TASK OBJECTIVE: Duplicate the data from the line with "You are a computer-use" up to and including the line with "(x=22, y=88)", leaving the pictures out of your answer.
## begin THE DATA
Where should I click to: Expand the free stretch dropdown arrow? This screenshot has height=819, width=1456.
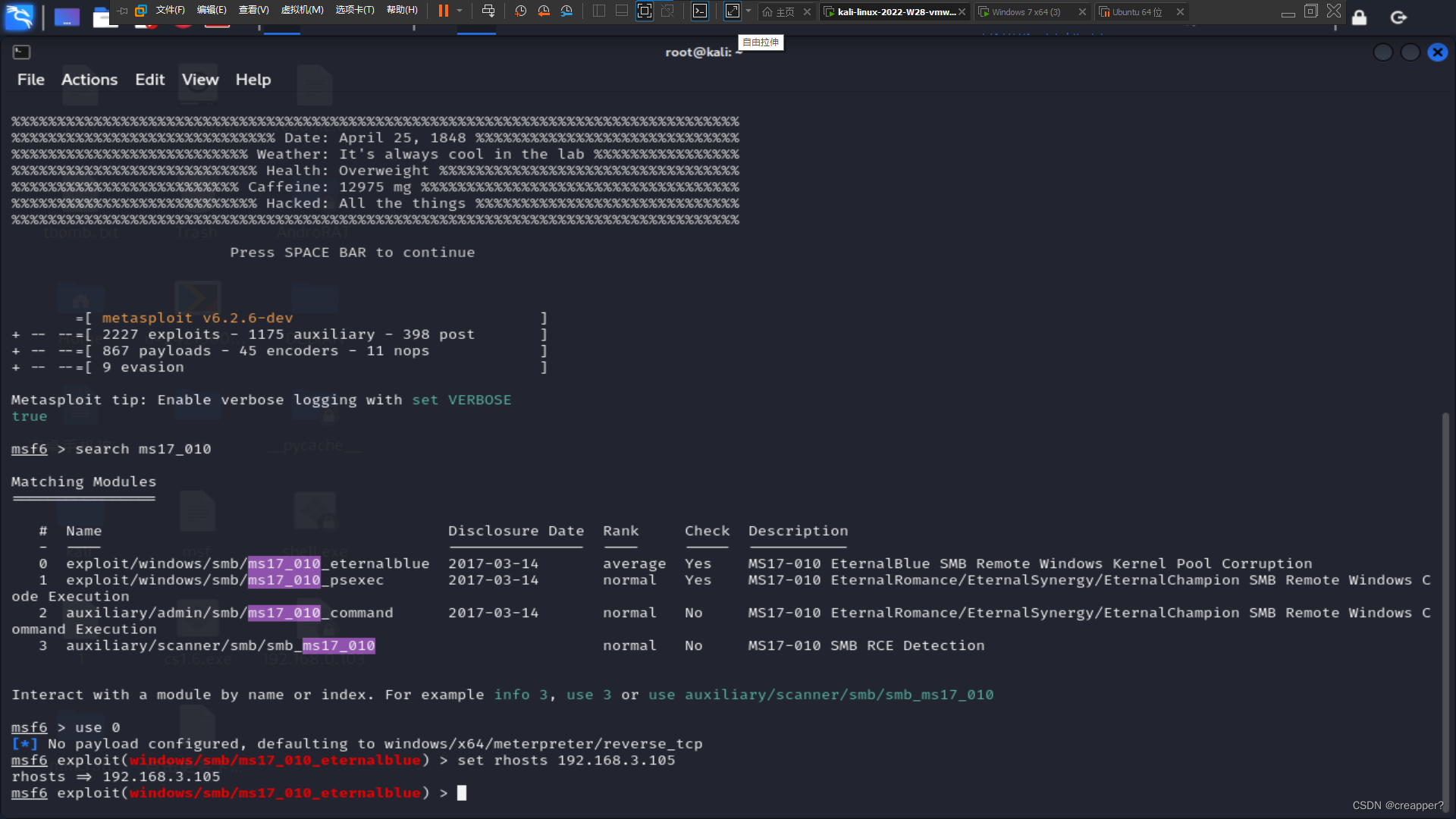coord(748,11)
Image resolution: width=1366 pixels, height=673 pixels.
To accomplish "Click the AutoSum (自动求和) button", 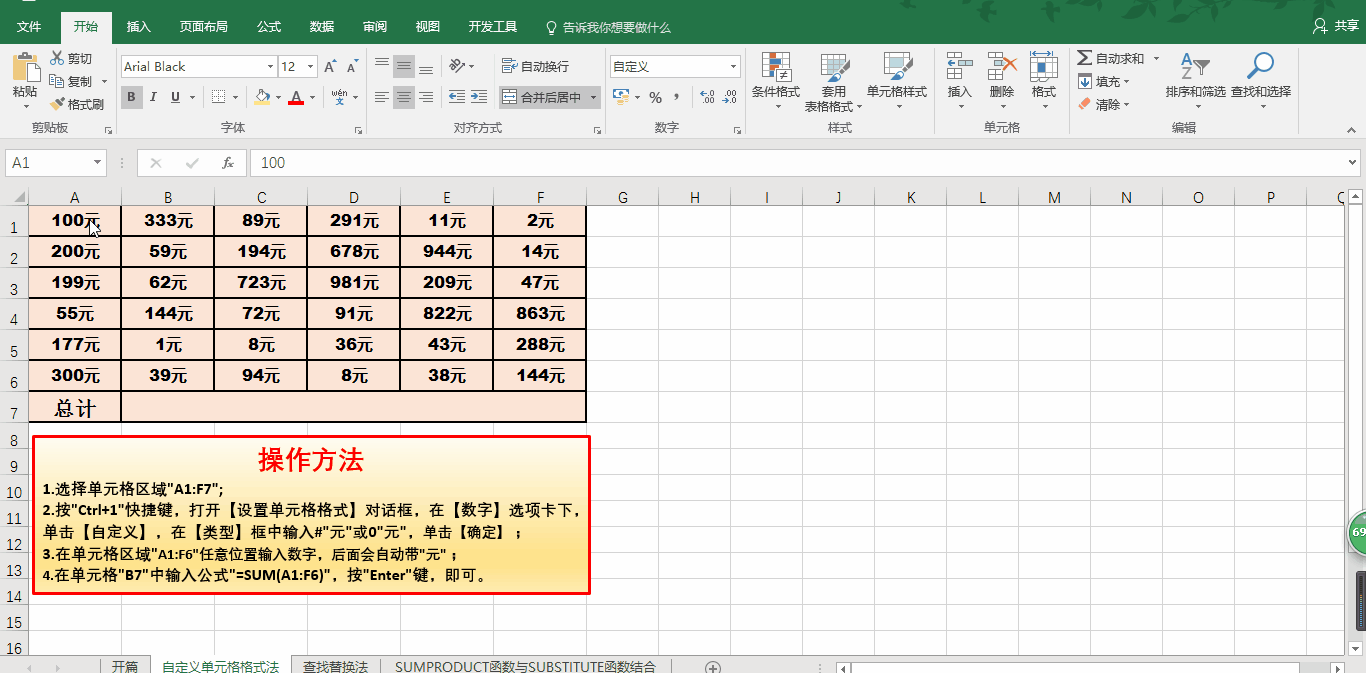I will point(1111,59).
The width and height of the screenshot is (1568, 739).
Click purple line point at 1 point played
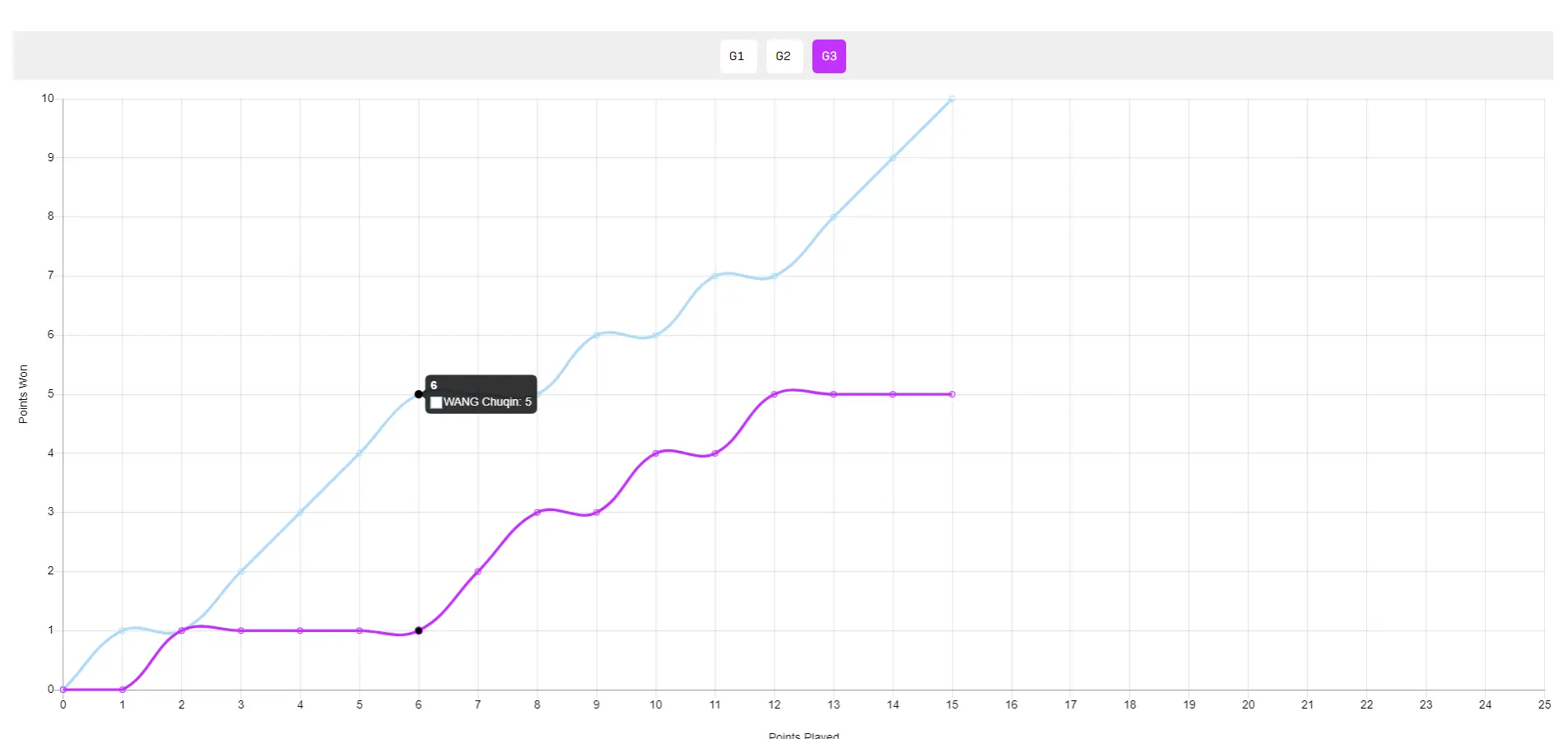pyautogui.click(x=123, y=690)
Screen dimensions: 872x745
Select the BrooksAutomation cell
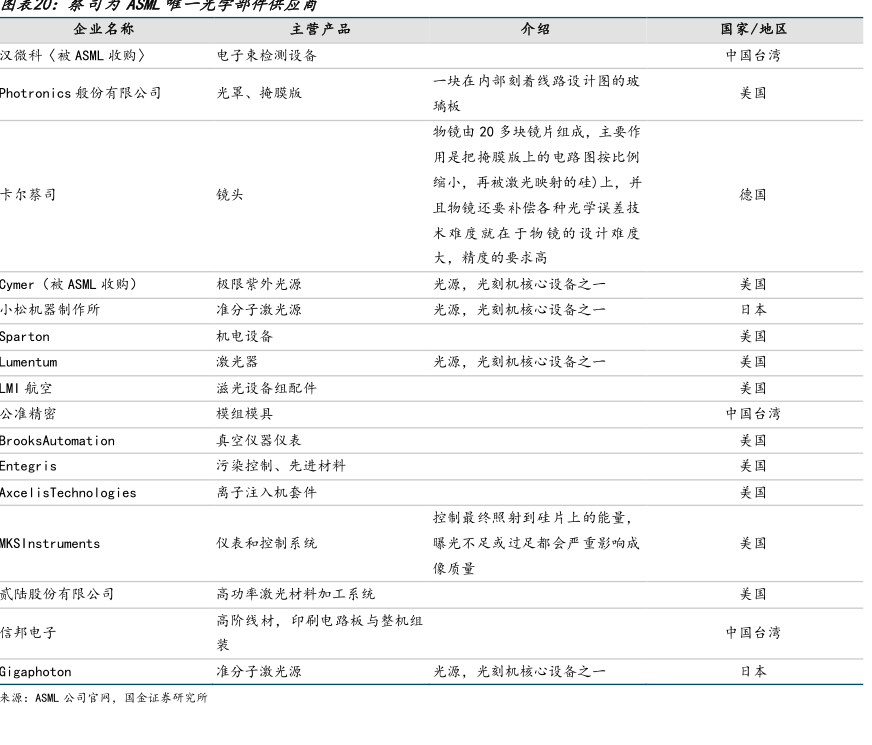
## end THE DATA
## begin THE DATA
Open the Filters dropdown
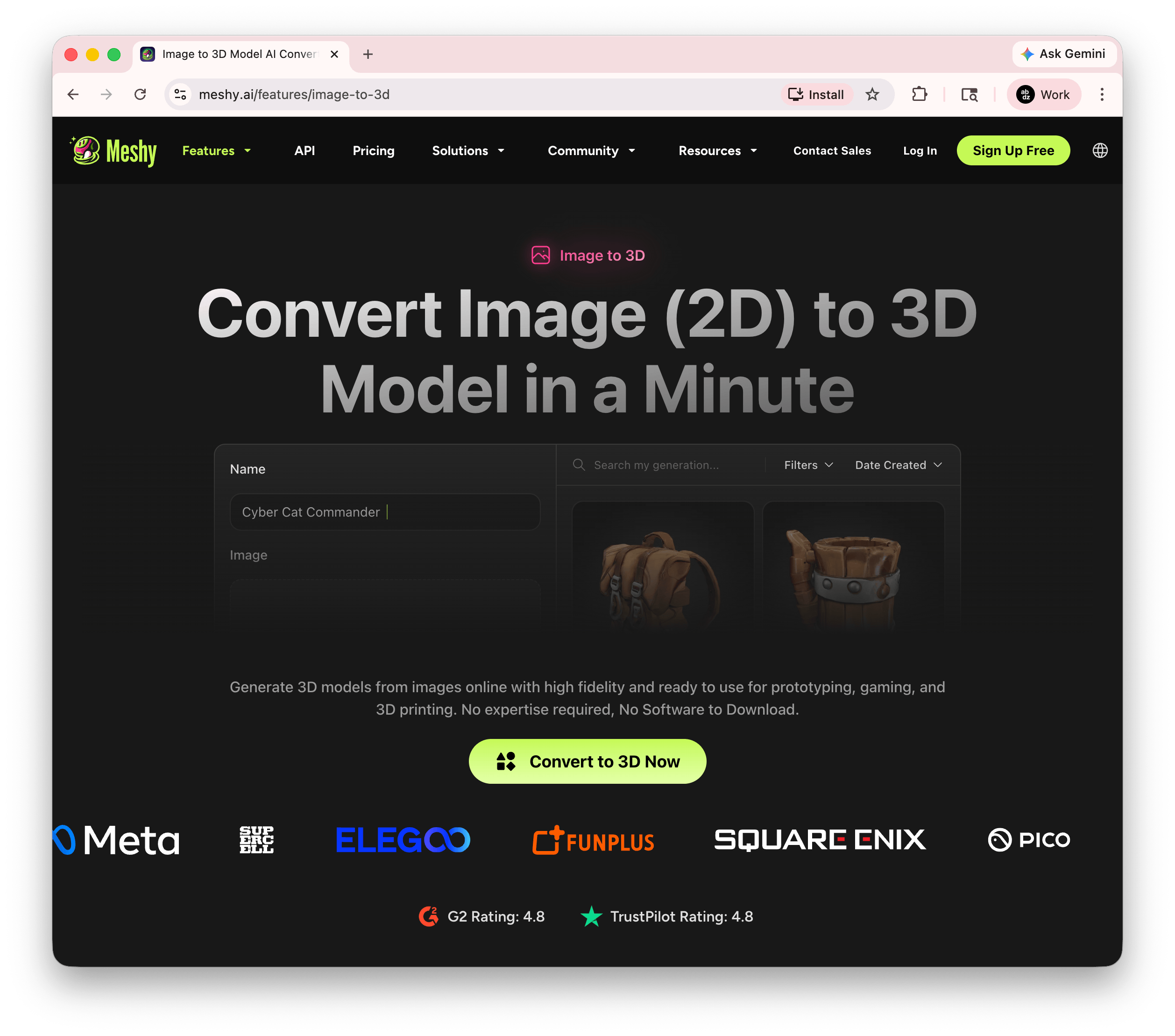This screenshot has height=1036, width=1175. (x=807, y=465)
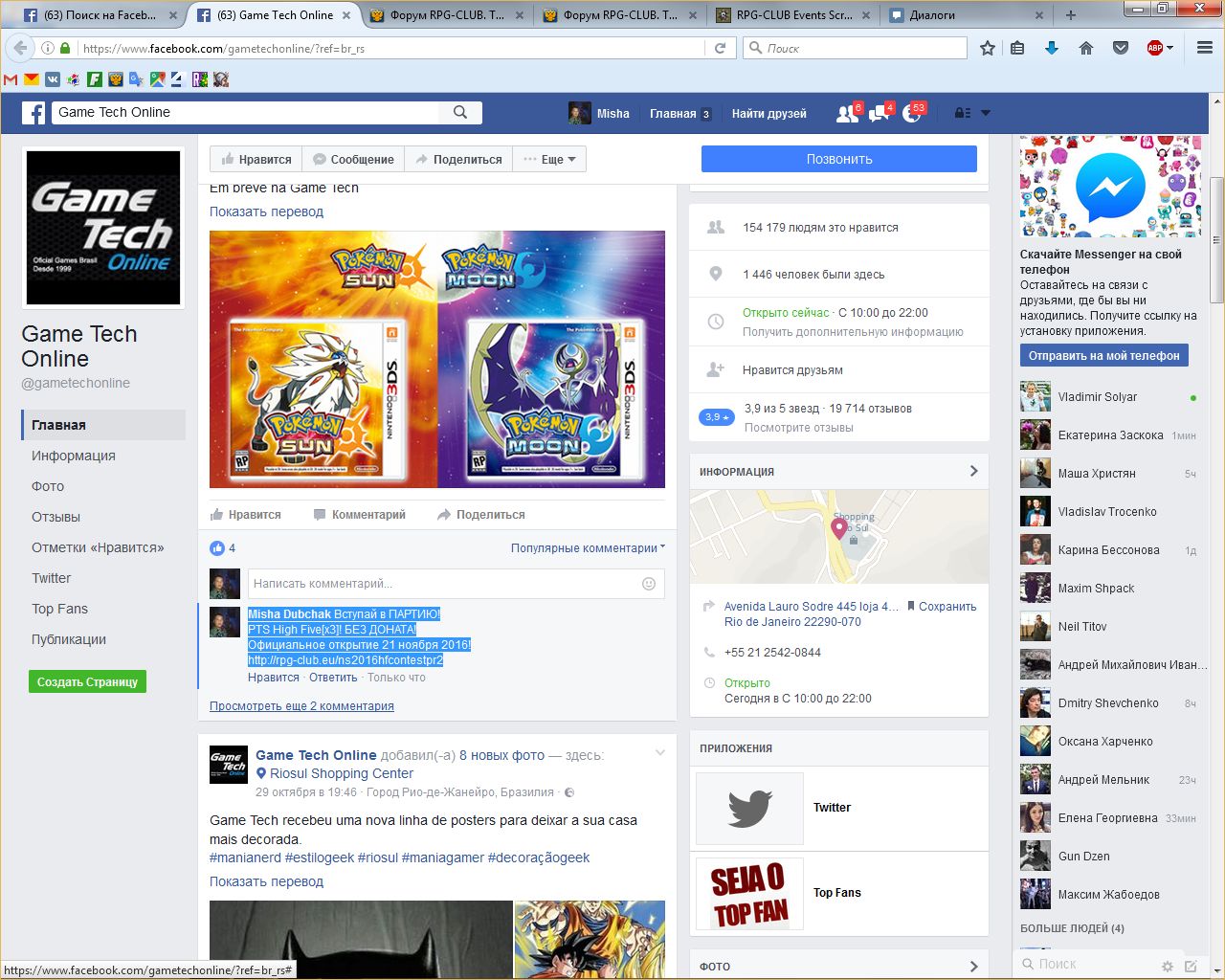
## end THE DATA
## begin THE DATA
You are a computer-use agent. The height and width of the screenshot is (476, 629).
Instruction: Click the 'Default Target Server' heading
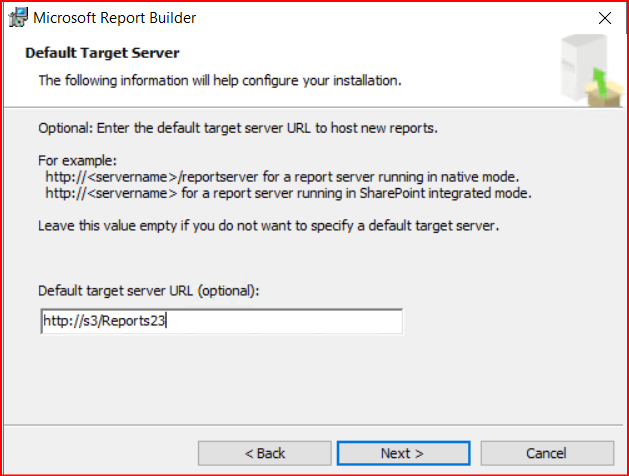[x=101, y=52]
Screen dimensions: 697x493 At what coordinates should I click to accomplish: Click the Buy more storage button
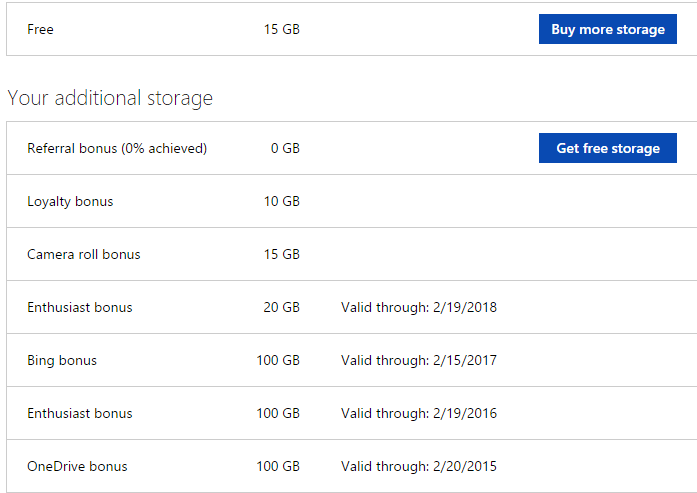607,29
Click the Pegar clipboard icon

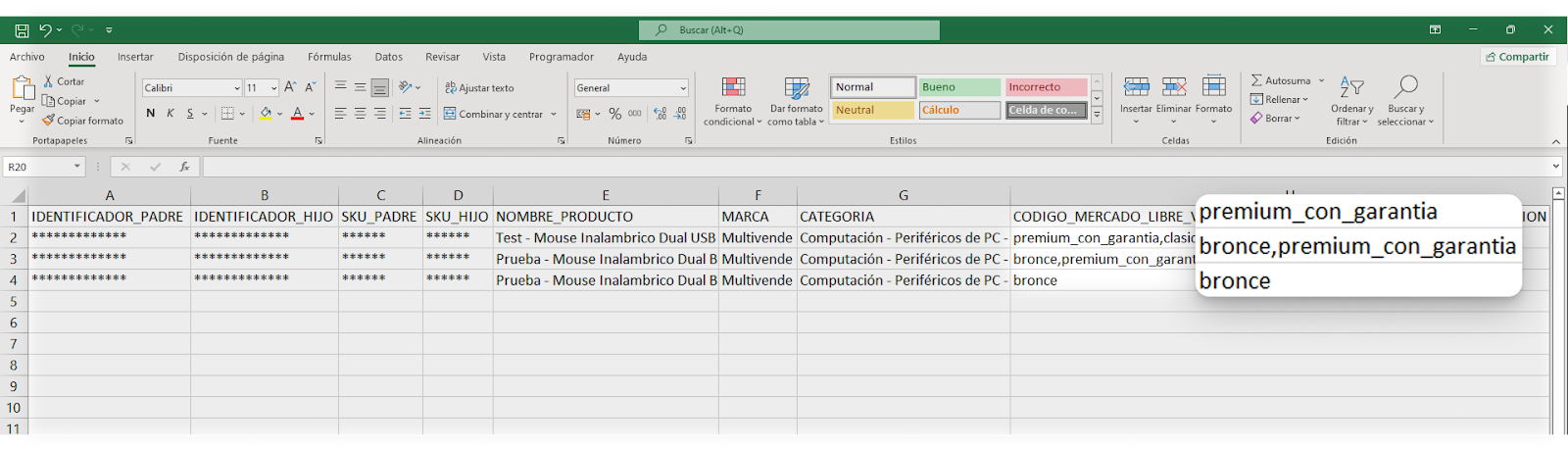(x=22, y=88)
## end THE DATA
SOLUTION TO THE EXERCISE:
You are a computer-use agent. The height and width of the screenshot is (476, 629).
Instruction: Click the 'Default Target Server' heading
[x=101, y=52]
Screen dimensions: 697x493 At what coordinates should I click to accomplish: Click the Buy more storage button
607,29
Click the Pegar clipboard icon

(x=22, y=88)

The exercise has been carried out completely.